◆ What is expected: Among the records below, count the lines where "each" occurs, and report that total alone.

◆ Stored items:
....

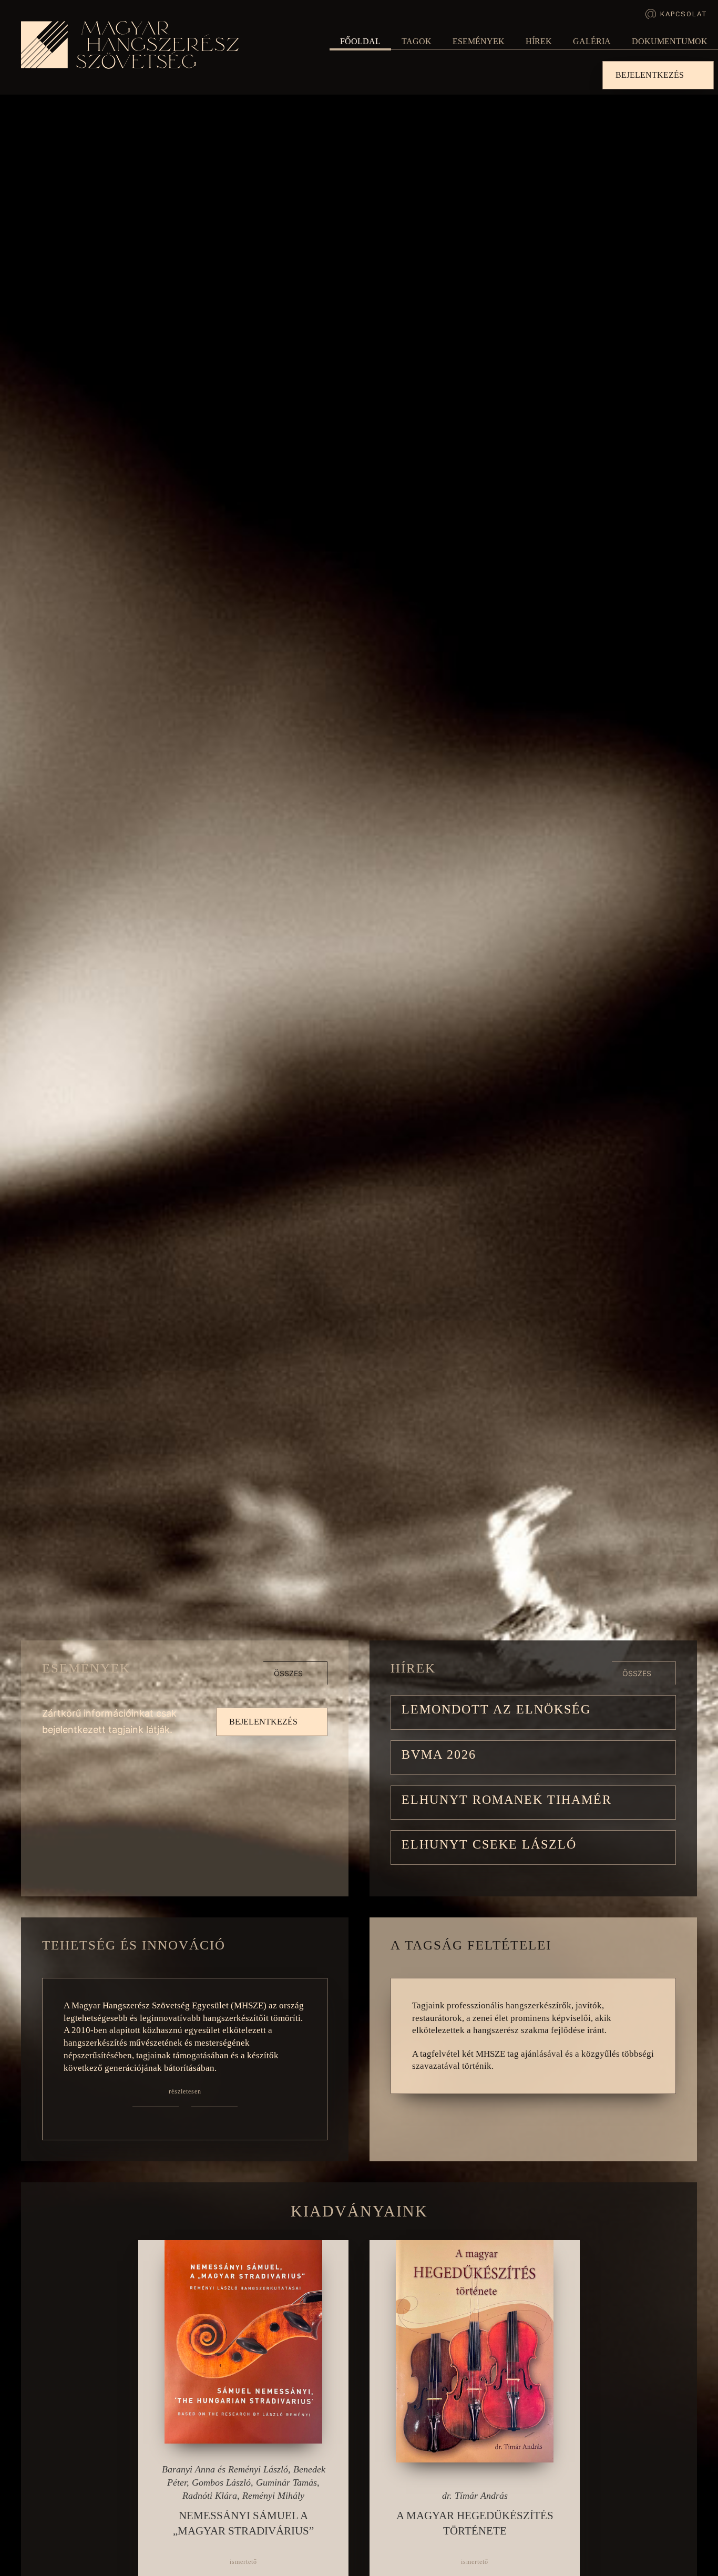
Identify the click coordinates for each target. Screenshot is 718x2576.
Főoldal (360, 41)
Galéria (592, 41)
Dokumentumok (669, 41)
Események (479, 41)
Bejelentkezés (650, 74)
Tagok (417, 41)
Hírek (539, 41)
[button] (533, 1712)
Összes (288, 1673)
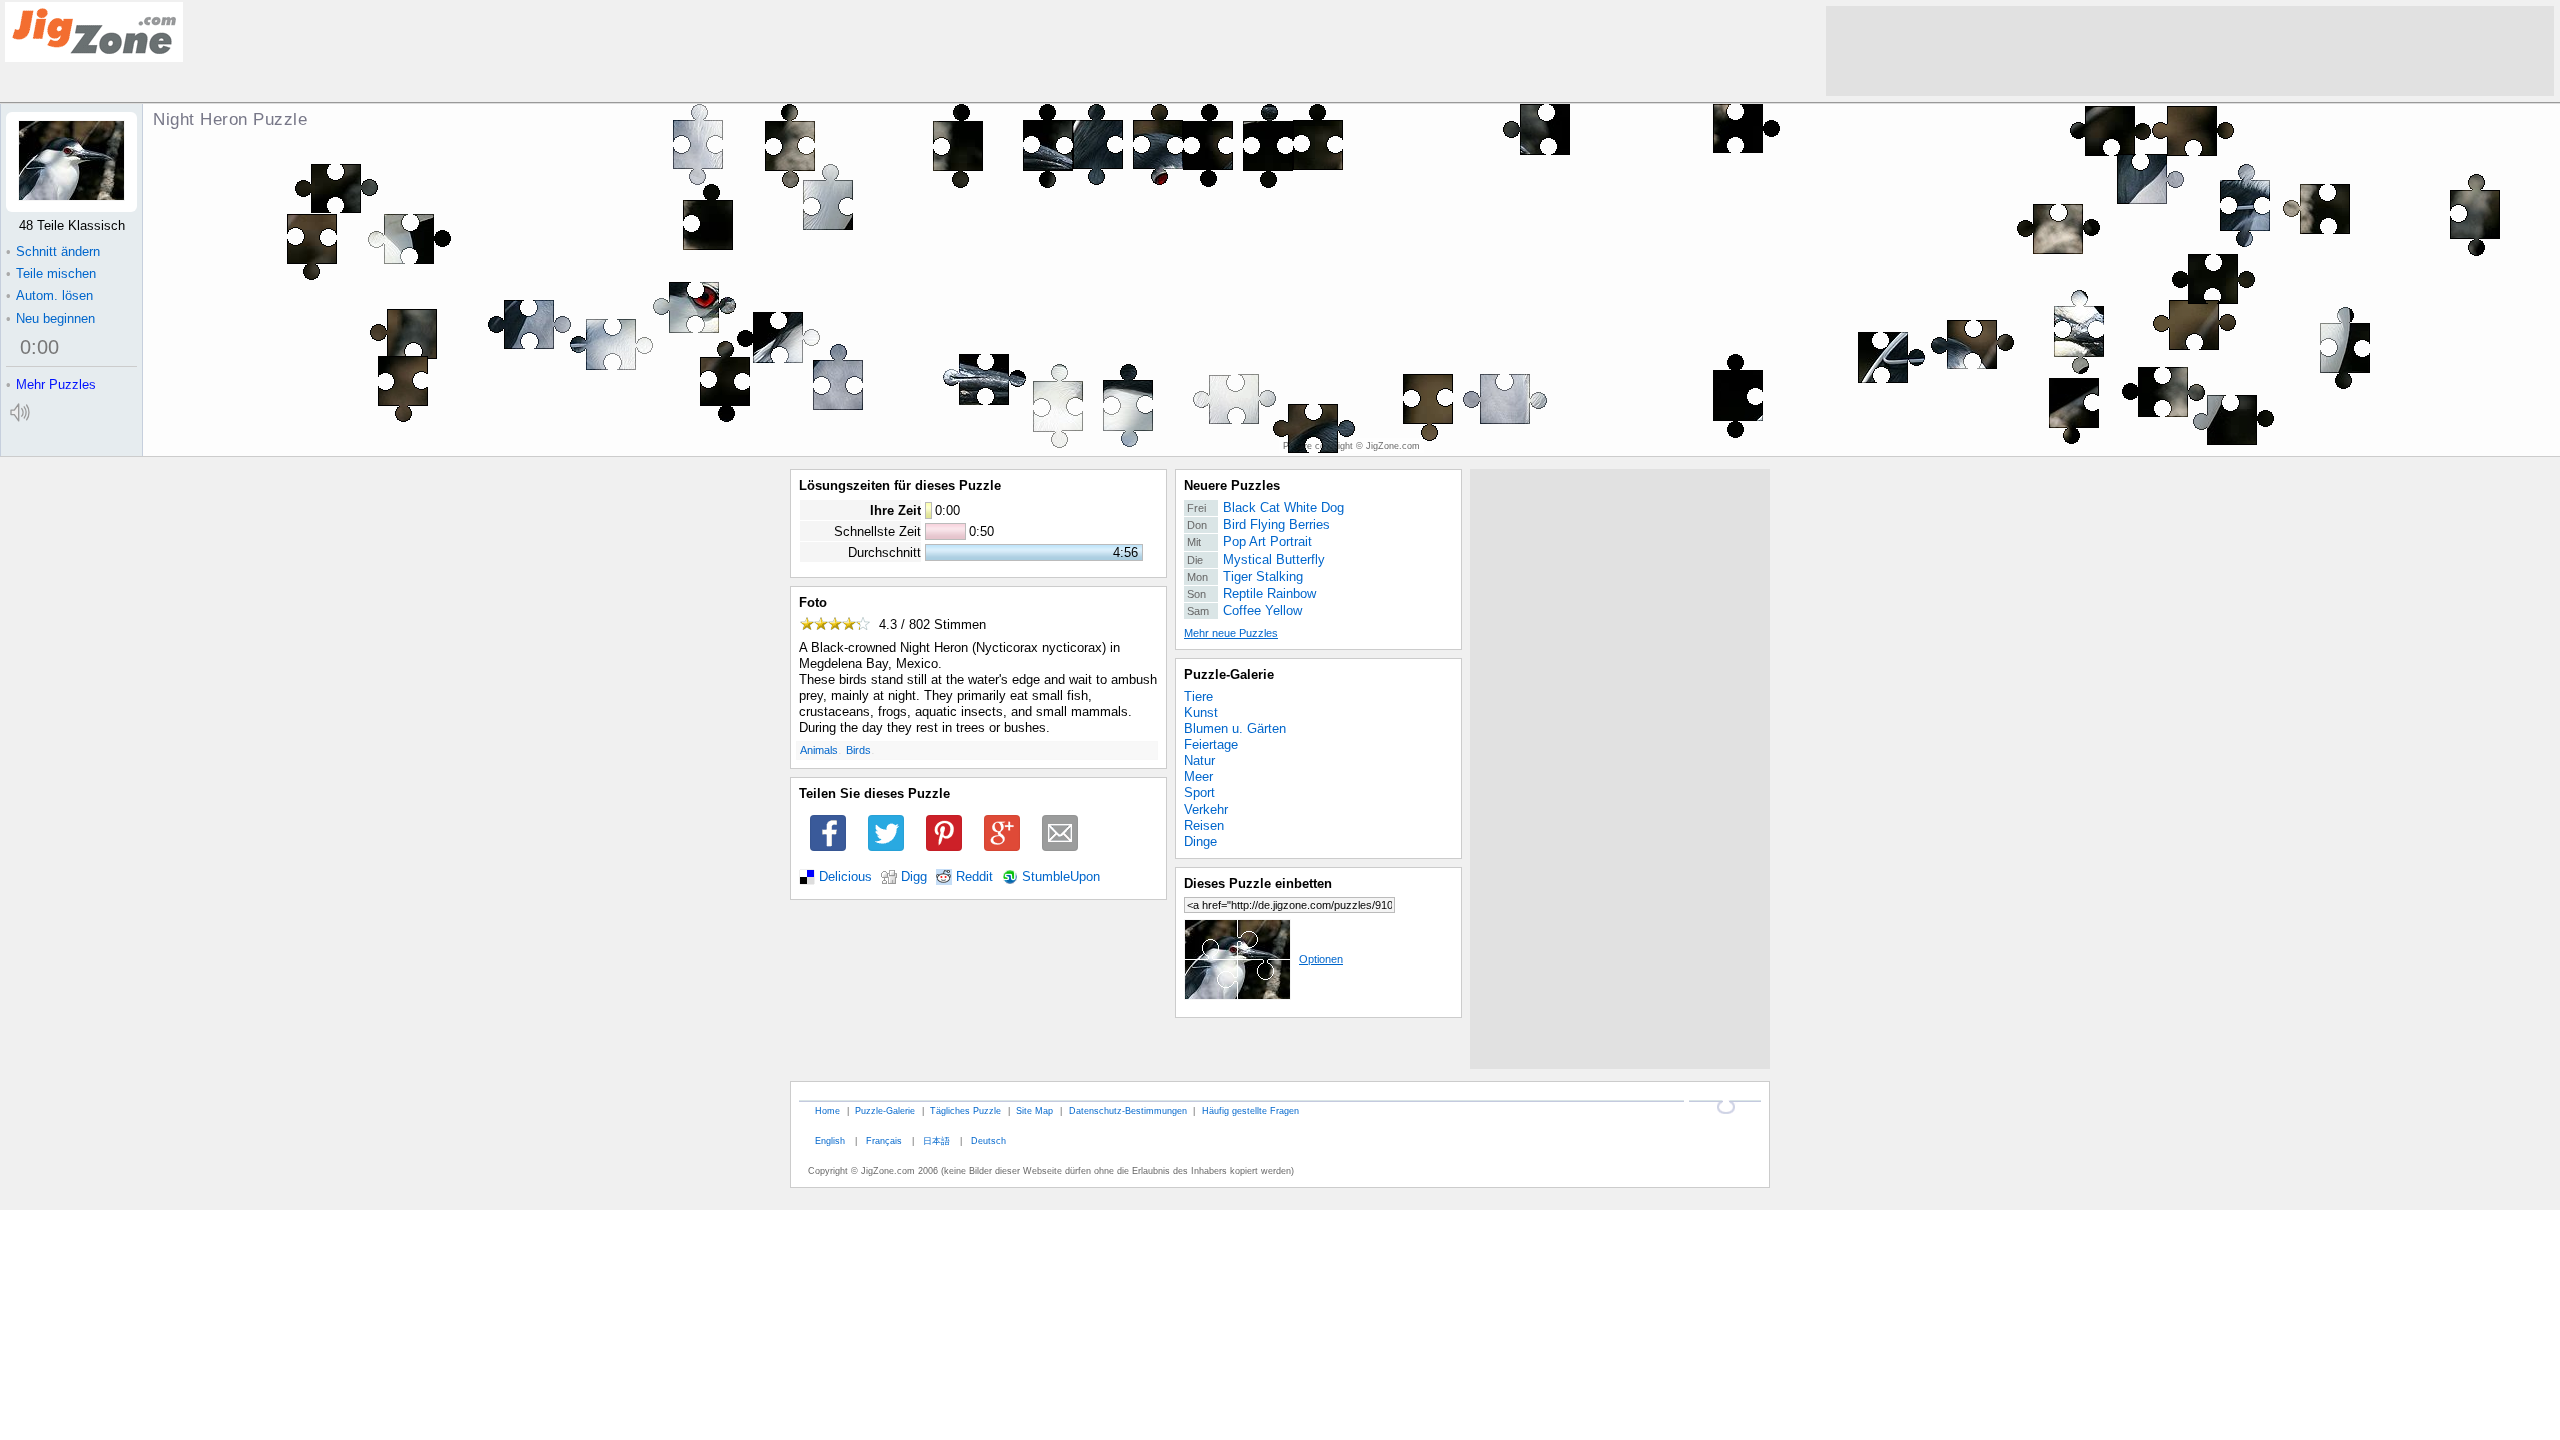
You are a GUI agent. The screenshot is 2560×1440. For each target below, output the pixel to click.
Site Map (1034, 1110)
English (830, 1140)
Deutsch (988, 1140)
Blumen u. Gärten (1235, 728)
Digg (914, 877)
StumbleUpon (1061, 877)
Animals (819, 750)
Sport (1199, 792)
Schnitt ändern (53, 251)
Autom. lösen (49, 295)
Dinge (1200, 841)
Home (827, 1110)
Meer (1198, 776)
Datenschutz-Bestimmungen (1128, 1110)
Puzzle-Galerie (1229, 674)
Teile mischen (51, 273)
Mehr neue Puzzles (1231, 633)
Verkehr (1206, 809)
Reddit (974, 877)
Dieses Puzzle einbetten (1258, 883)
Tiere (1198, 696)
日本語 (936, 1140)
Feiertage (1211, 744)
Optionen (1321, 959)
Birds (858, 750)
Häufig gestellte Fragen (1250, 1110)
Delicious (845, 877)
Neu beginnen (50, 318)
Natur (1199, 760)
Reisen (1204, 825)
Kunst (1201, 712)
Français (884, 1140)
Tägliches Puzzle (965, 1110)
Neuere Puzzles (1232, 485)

....

◆ Response below: 2